Pire encore, les jeux à objectifs (tare de Dead Space) où là on nous envoie à gauche à droite pour sécuriser un périmètre, réparer un avion, détruire des relais radio. Les ressorts scénaristiques sont alors très artificiels. Dans Battlefield Bad Company par exemple, peu importe l'objectif, au bout du compte on fait toujours la même chose ; se rendre à un endroit, nettoyer la place, et faire exploser un truc. Un peu pareil pour Dead Space où, malgré la différence entre les objectifs, notre manière de les atteindre repose sans cesse sur des visites aux quatre coins du niveau.
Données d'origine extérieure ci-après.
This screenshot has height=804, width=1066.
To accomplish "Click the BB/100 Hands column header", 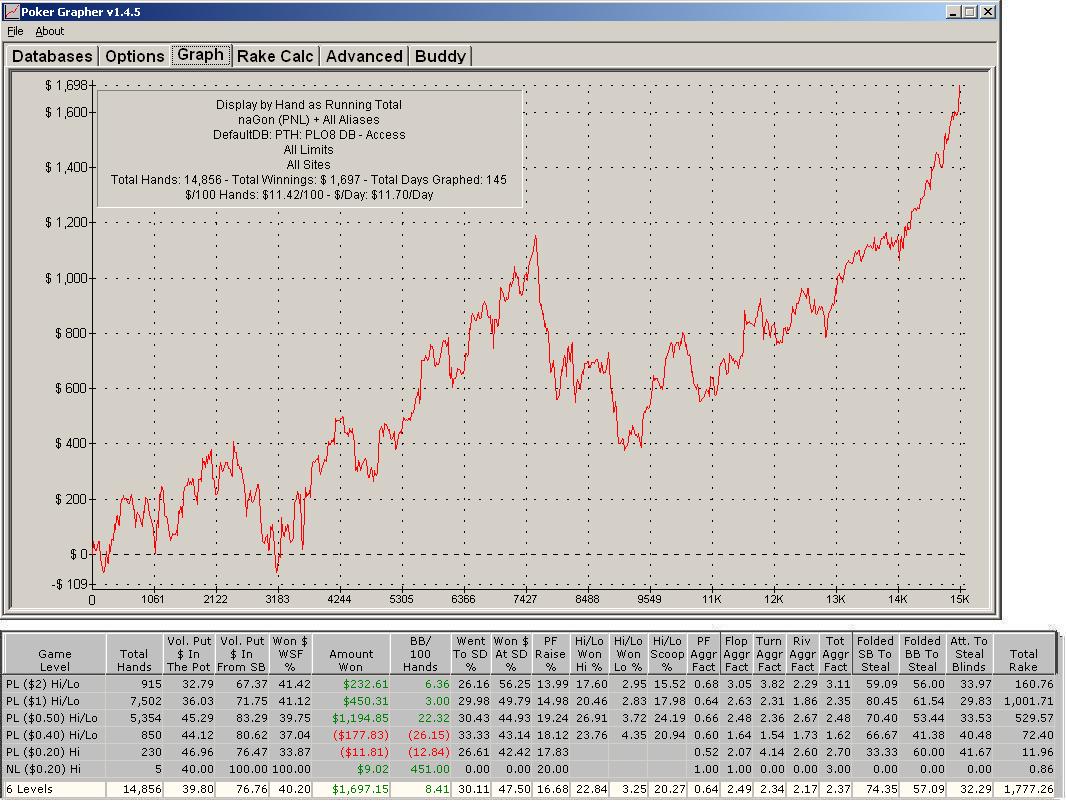I will click(x=420, y=654).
On voit donc également que le gameplay, lorsqu'il ne se renouvelle pas, peut lui aussi faire stagner l'aventure, et donner l'impression que l'histoire n'avance pas, qu'elle stagne.
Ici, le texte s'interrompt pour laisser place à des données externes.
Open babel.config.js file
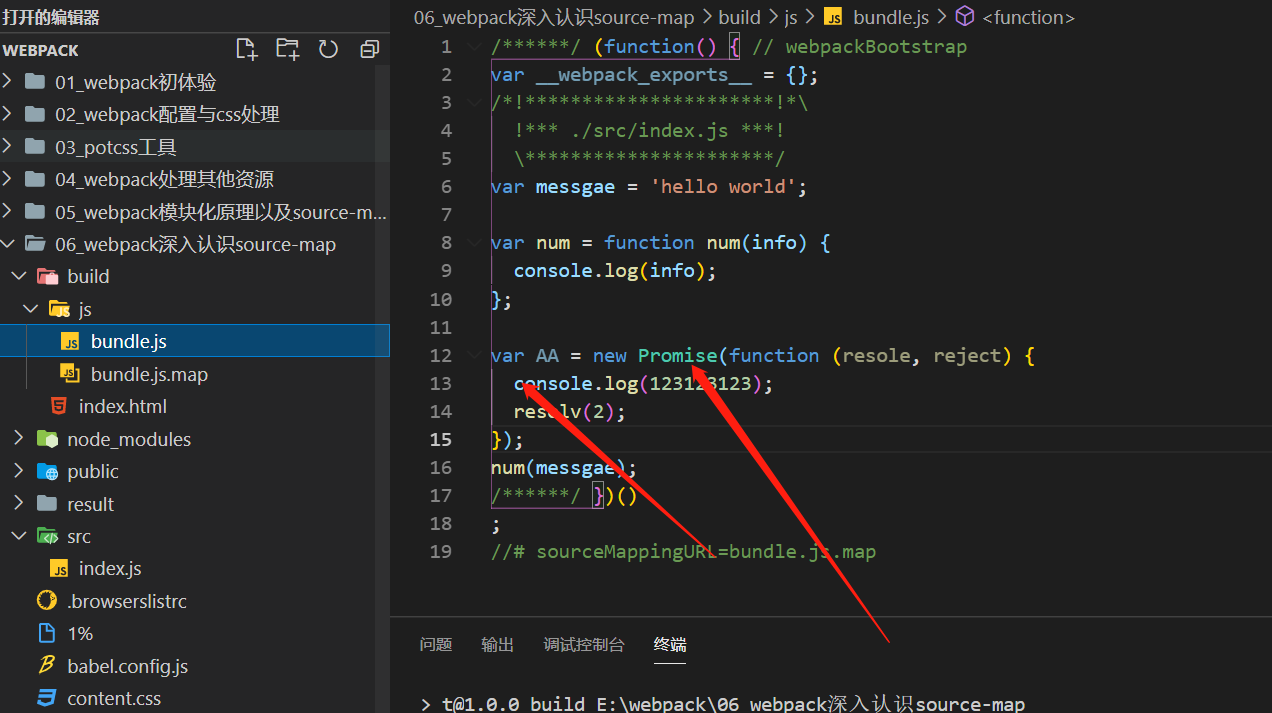This screenshot has width=1272, height=713. 127,666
L'aboutissement du jeu vidéo contre le Bobo Gaming

En somme, un scénariste de talent dans le domaine du jeu vidéo sait qu'il ne doit pas raconter une histoire en parallèle du gameplay, mais à travers le gameplay. Chose délicate et difficile à faire.

C'est le cas, le plus réussi auquel j'ai pu jouer, de Shadow of The Colossus, et probablement d'Ico que je découvrirai bientôt dans sa refonte HD. C'est ce qu'a essayé Electronics Arts avec Dead Space (sur certains aspects) en intégrant les informations dans l'univers ; ainsi, très astucieusement, les informations du jeu ont l'air de s'adresser à Isaac, et ne s'adresse à nous que par ricochet. Le jeu se referme sur lui-même, comme s'il nous était étranger, comme s'il avait sa propre vie.
C'est aussi la tentative d'Heavenly Sword, où une mise en scène de type cinématique se mêle à des séquences de gameplay tout à fait honnêtes (et non pas sous forme de cinématique interractive), et où chaque phase de jeu est en rapport avec le scénario. De même que dans Infamous, toutes les missions proposées participent à l'histoire (là où dans Grand Theft Auto un criminel peut faire des arrestations policières).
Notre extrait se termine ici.